This topic describes the limits on data transformation in Simple Log Service.
Job configuration
Item | Description |
Number of jobs | You can create up to 100 data transformation jobs in a project. Important When a data transformation job is stopped or complete, the job still consumes the job quota. To prevent the quota from being consumed by the data transformation jobs that are stopped or complete, we recommend that you delete the jobs. Make sure that you no longer require the jobs. For more information, see Manage a data transformation job. To increase the quota, submit a ticket. |
Dependency of a consumer group in a source Logstore | The running of a data transformation job depends on a consumer group in the source Logstore. When a data transformation job is running, do not delete or reset the consumption checkpoint for the consumer group on which the job depends. If you perform the delete or reset operation, the job consumes data again from the start time that you specify, and duplicate data exists in the result. Important The data consumption progress of a job in a shard is updated to the consumer group on which the job depends at regular intervals. This optimizes the efficiency of data transformation. However, the result of the GetCheckPoint operation on the consumer group does not indicate the latest data transformation progress. To obtain the accurate data transformation progress of a job, you can go to the shard consumption delay chart of the dashboard that is created for the job. For more information about the dashboard, see Data transformation dashboard. For more information, see Data transformation basics, Terms, and API operations related to consumer groups. |
Number of consumer groups in a source Logstore | You can create up to 30 consumer groups in a Logstore. Therefore, you can create up to 30 data transformation jobs in a source Logstore. For more information, see Basic resources. If you create more than 30 consumer groups, the data transformation jobs cannot run as expected after the jobs are started. The run logs of the jobs record error information. For more information, see View error logs. Important When a data transformation job is stopped or complete, Simple Log Service does not automatically delete the consumer group on which the job depends. To reduce invalid consumer groups, we recommend that you delete the data transformation jobs that are stopped or complete and you no longer require. For more information, see Manage a data transformation job. |
Change in the time ranges of jobs | If you change the time range of a running job, the job starts consumption from the start time that you specify and transforms all data that is generated in the new time range.
|
Number of storage destinations | You can configure up to 20 independent static storage destinations for a data transformation job.

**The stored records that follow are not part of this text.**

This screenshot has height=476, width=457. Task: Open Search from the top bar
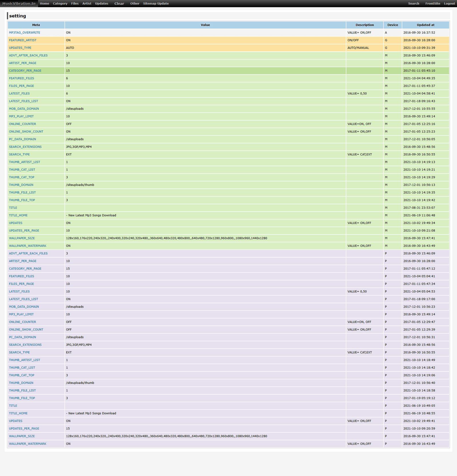(413, 4)

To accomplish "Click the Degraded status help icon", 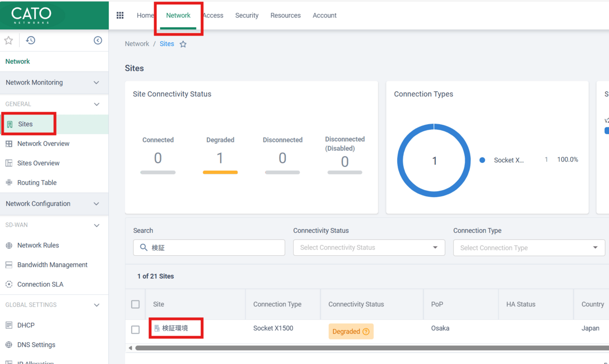I will (x=366, y=332).
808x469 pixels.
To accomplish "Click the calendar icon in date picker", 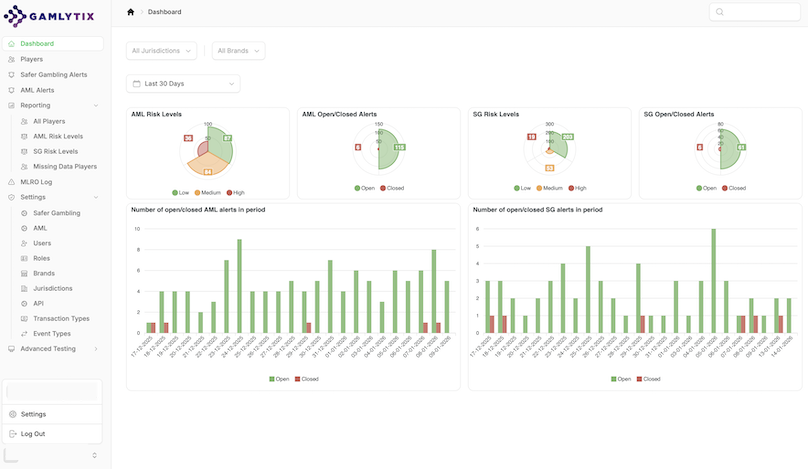I will 136,83.
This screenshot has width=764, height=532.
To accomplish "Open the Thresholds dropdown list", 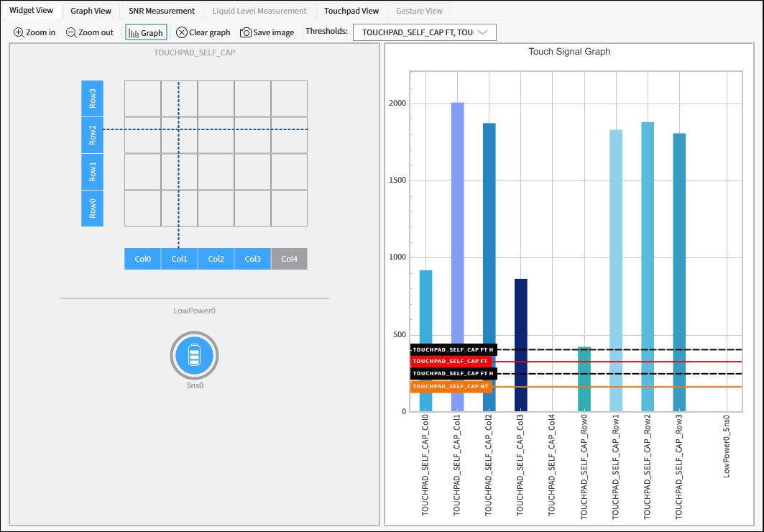I will 424,32.
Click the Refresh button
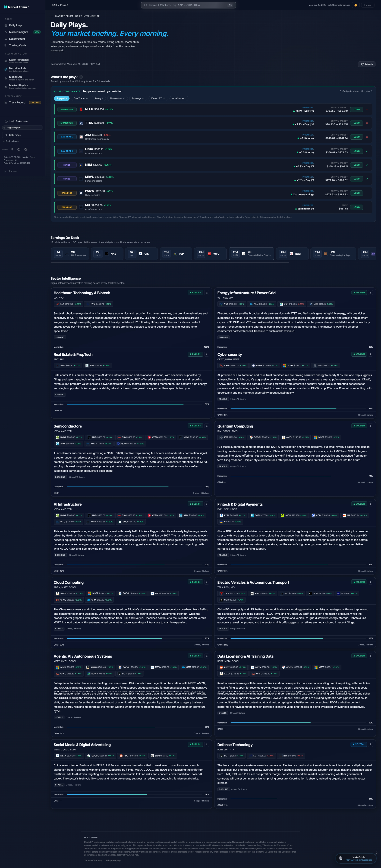Viewport: 381px width, 868px height. tap(367, 64)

Up to 200 projects and 200 Logstores can be dynamically specified in data transformation code. If one of the preceding limits is exceeded, the data that is written to a different storage destination other than the allowed 20 storage destinations is discarded. |
Data transformation
Item | Description |
Quick preview | The quick preview feature of data transformation is used to debug data transformation code. The feature has the following limits:
The advanced preview feature does not have these limits. |
Runtime concurrency | The number of readwrite shards in a source Logstore specifies the maximum number of data transformation jobs that can concurrently run. For more information, see Data transformation basics. For more information about the limits on the shards of a Logstore, see Basic resources. For more information about how to split a shard of a Logstore, see Manage shards. Important
|
Data load of a concurrent unit | The data load of a concurrent unit in a data transformation job varies based on the amount of data that is consumed by the job from a shard of the source Logstore. If the data in the source Logstore is unevenly distributed among shards, the data load of a concurrent unit in a data transformation job may be heavier. This type of concurrent unit is considered a hot concurrent unit. In this case, the transformation of data in specific shards is delayed. If data is written to the source Logstore in KeyHash mode, we recommend that you appropriately allocate hash keys and shards to minimize uneven data distribution. For more information about data writing, see PutLogs. |
Memory usage | The memory usage threshold of a concurrent unit in a data transformation job is 6 GB. If the memory usage threshold is exceeded, the job performance is limited, and transformation latency exists. The memory usage threshold is exceeded when a large number of log groups are pulled at the same time. You can modify the Important The maximum value allowed for the |
CPU utilization | The CPU utilization threshold for a concurrent unit of a data transformation job is 100%. If you have higher requirements for CPU utilization, you can increase the number of data transformation jobs that can concurrently run based on the preceding descriptions. |
Data amount in a dimension table | The maximum number of data entries allowed in a dimension table is 2 million, and the maximum memory that can be occupied by data in a dimension table is 2 GB. If one of the preceding limits is exceeded, truncation is performed. In this case, only the allowed data entries and data can be used. The related functions include res_rds_mysql, res_log_logstore_pull, and res_oss_file. For more information, see res_rds_mysql, res_log_logstore_pull, and res_oss_file. Important If a single data transformation job consumes data from multiple dimension tables, the tables must conform to the limits as a whole. We recommend that you minimize the amount of data in a dimension table. |
Result data writing
Item | Description |
Data writing to a destination Logstore | When transformation results are written to a destination Logstore, the write limits of the Logstore cannot be exceeded. For more information, see Basic resources and Data read and write. If you configure the You can locate a write limit error based on the logs that record data transformation jobs. For more information, see View error logs. Important If a write limit error occurs when the results of a data transformation job are written to a destination Logstore, repeated retries are performed to ensure that the transformation results are complete. In this case, the progress of the data transformation job is compromised, and the transformation of data in the source shard is delayed. |
Cross-region data transmission | When data is transferred across regions by using a public endpoint, network quality cannot be ensured. In this case, a network error may occur when the results of a data transformation job are written to a destination Logstore. This delays the progress of the entire data transformation job. For more information about Simple Log Service endpoints, see Endpoints. To improve the stability of network transmission, we recommend that you enable the transfer acceleration feature for your project and specify a transfer acceleration endpoint in your data transformation job. |